FRAGMENT DO PRZECZYTANIA →
──────────
ClickCease

– Paznokcie??? Ale jak to? Przecież to takie mało poważne…
– To po to studiowałaś 6 lat, żeby teraz paznokcie robić?
– Nie żal Ci państwowej posady? Przecież masz regularną pensję i do lekarza możesz iść za darmo…
– Pracuj tu, pracuj, a paznokcie to rób po godzinach, dodatkowo…

 

 

Słyszeliście to już kiedyś? Ja ostatnio słyszę to cały czas. To prawda, rezygnuję z pracy, państwowej zresztą. Nie dlatego, że się nie nadaję. Nie dlatego, że nie mam wyboru. Robię to, bo chcę zmienić moje życie. Chcę wstawać rano z uśmiechem na ustach. Chcę cieszyć się na myśl o kolejnym dniu. Chcę, aby moja pasja stała się moim sposobem na życie. Pewnie nie będę stylistką paznokci, w głowie mam już inne plany, ale nawet jeśli, to co? Miałabym się tego wstydzić?

 

 

Co to znaczy, że robienie paznokci jest mało poważne? Jest gorsze od innych zawodów? A może nie tak prestiżowe? Wiele osób, które podziwiam, uczyniło ze swojego hobby prawdziwą sztukę. Zajrzyjcie np. TU i TU Są mistrzyniami (i mistrzami) w tym, czym się zajmują. Zarabiają na tym, co kochają. Spełniają się zawodowo, rozwijają, dają radość innym i stanowią inspirację dla osób takich, jak ja. Sprawiają. że możemy obcować z pięknem, z estetyką w najlepszym wydaniu każdego dnia. To mało? Nie należy im się szacunek? Ile osób które znacie, może powiedzieć o sobie, że kocha to, co robi i robi to świetnie?

Co do studiów… Wiedzy i zdobytych umiejętności nikt mi nie odbierze. Przeczytałam pierdyliard książek, poznałam mnóstwo ciekawych ludzi, znalazłam przyjaciółkę. Rozwinęłam się jako człowiek, a to dla mnie najważniejsze. Studiowałam dla siebie, dla swojej satysfakcji, dla poszerzania horyzontów. Czy żałuję? Nie, nie żałuję, bo m.in. dzięki tym sześciu latom jestem taka, jaka jestem. A jestem chyba całkiem fajna ;P  

 

Państwowe posady, niestety, wcale nie są pewne i na zawsze. Stanowiska likwidują, pensje obcinają (bądź nie dają podwyżek, a przy rosnących cenach to na jedno wychodzi), a jak już wypracujesz swoje, to i tak na koniec mogą Cię… no wiadomo co ;P Bliska mi osoba przepracowała całe życie w bardzo ciężkich warunkach – codziennie, uczciwie, z zaangażowaniem. Kilka tygodni temu zakończył się jej wieloletni proces w sądzie. Niektórzy uznali, że przez błąd pani x w papierlogii sprzed 20 lat, można przepracowane lata przekreślić czarną krechą. Pewna posada? Zabezpieczenie na starość? Wiecie, jak to się mówi – pewni możemy być tylko śmierci i podatków.
──────────
ZADANIE DO WYKONANIA A →
We wpisach zamień „coin” na „token” w odcinku od wiersza zawierającego „You are a GUI” do wiersza zawierającego „Looking at the screenshot, I should point(88,520).” włącznie. Podaj tylko ten odcinek, poza tą zmianą bez żadnych innych.
ZADANIE DO WYKONANIA B →
Kontynuuj tekst o rezygnacji z państwowej posady od miejsca, w którym się kończy.
Wpisy, które następują, nie mają nic wspólnego z tekstem o rezygnacji z państwowej posady.
──────────
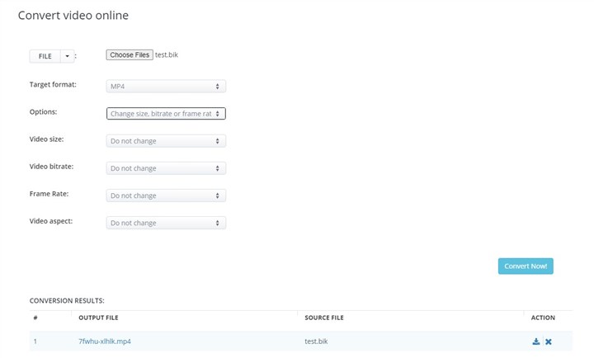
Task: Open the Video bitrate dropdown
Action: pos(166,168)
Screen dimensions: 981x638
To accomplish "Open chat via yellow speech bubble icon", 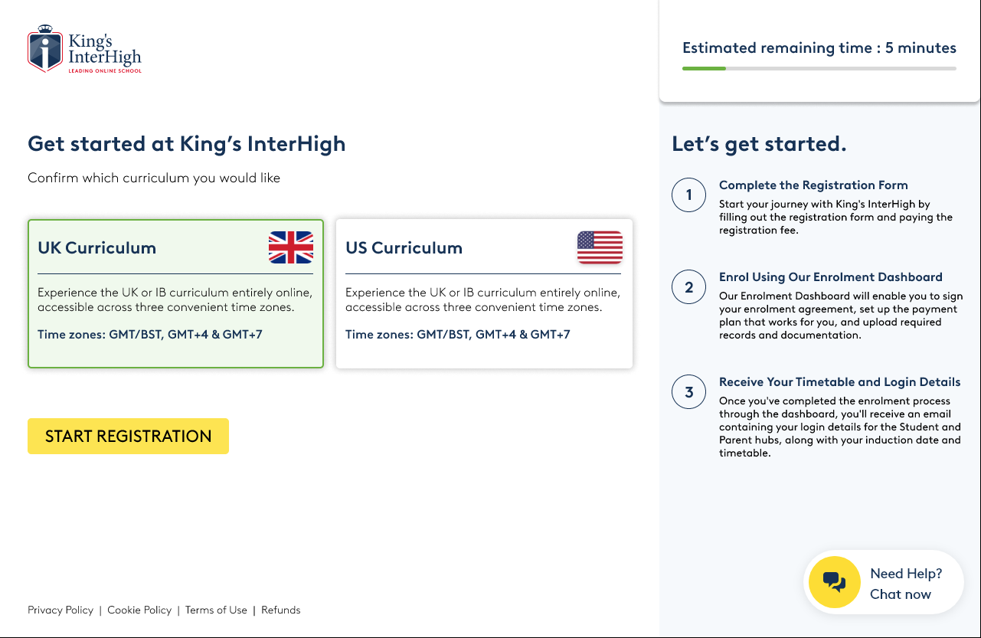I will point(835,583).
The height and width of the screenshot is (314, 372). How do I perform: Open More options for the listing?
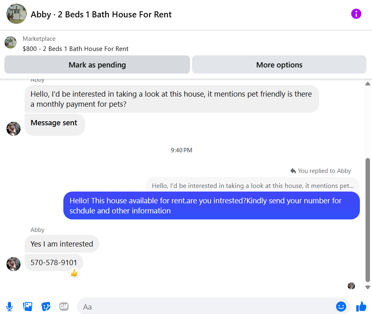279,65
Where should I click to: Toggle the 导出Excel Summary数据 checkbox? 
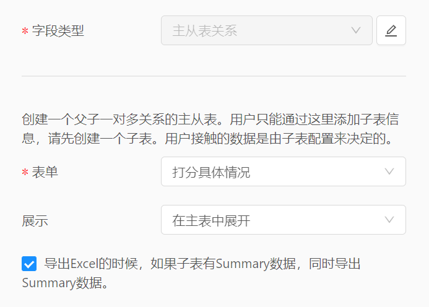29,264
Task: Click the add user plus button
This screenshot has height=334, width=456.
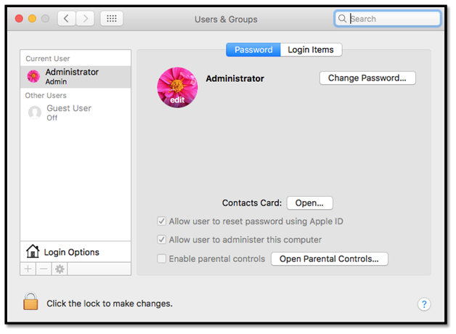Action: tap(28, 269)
──────────
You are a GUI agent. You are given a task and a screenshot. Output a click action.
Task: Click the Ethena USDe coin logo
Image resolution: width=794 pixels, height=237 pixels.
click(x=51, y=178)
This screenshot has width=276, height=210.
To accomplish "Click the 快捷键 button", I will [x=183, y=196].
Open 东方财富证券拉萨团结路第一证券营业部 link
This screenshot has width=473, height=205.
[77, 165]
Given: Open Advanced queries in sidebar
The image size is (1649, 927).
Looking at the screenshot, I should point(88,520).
──────────
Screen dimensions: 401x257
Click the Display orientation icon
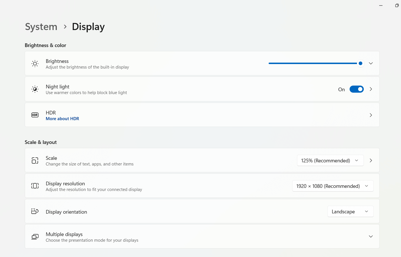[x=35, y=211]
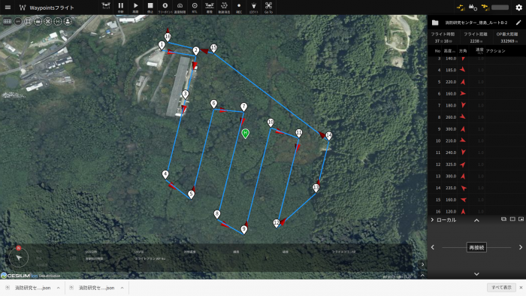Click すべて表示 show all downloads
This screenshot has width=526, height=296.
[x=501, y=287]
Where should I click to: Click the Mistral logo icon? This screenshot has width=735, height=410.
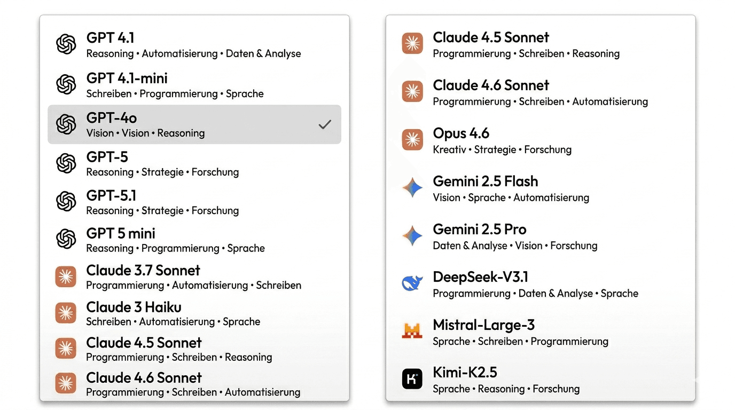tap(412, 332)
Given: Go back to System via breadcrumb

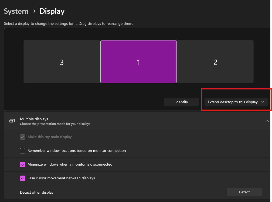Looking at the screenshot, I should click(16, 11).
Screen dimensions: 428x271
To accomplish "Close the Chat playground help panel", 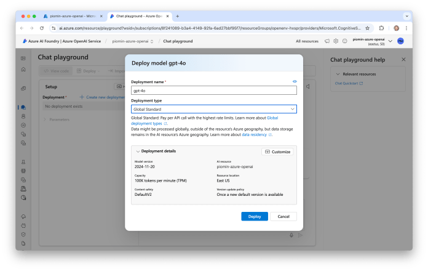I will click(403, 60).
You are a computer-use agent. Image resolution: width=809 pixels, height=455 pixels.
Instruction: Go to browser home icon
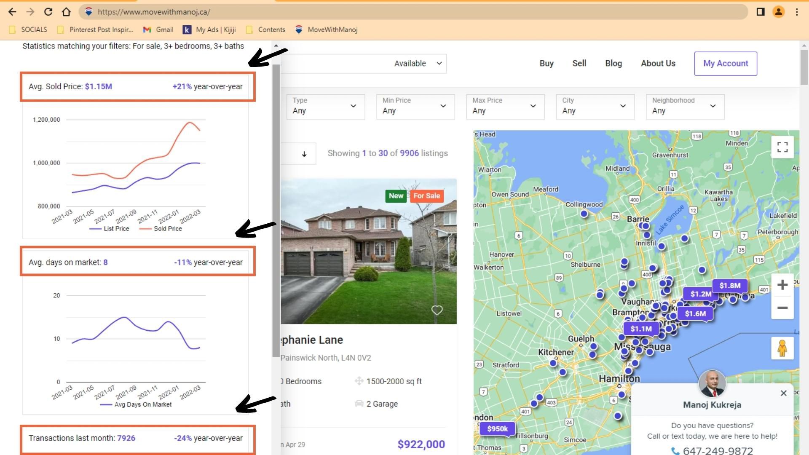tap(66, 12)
──────────
WYNIK A →
You are a GUI agent. You are given a task and a screenshot. Output a click action.
Task: Click the Ethena USDe token logo
Image resolution: width=794 pixels, height=237 pixels.
click(x=51, y=178)
This screenshot has width=276, height=210.
To accomplish "Click the 快捷键 button", I will [x=183, y=196].
Open 东方财富证券拉萨团结路第一证券营业部 link
This screenshot has width=473, height=205.
[77, 165]
Given: Open Advanced queries in sidebar
The image size is (1649, 927).
Looking at the screenshot, I should point(88,520).

WYNIK B →
A co do pracy w dwóch miejscach, na dwa etaty, po godzinach. Podziwiam wszystkich, którzy tak żyją. Ja bym nie dała rady. Praca, którą wykonywałam wymagała ode mnie ogromnego zaangażowania i często była niezwykle wyczerpująca psychicznie i emocjonalnie. Często, gdy wracałam do domu, potrzebowałam spokoju, wyciszenia. Ogarnięcie jedzenia, odwiedzenie rodziców, wieczorny trening. Potem szybki prysznic i pobudka za kilka godzin. Znacie to? Normalnie dzień świra…

Się zrobiło nostalgicznie. Może to i dobrze. Może ktoś z Was zastanowi się, czy na pewno jest szczęśliwy. Czy zmierza w dobrym kierunku. W dobrym dla siebie, oczywiście. To jest właśnie sedno – pamiętajcie, że to Wy musicie czuć się dobrze sami ze sobą, to Wy musicie uśmiechać się do siebie rano.

A jeśli komuś nie podobają się Wasze wybory, to nic nie szkodzi.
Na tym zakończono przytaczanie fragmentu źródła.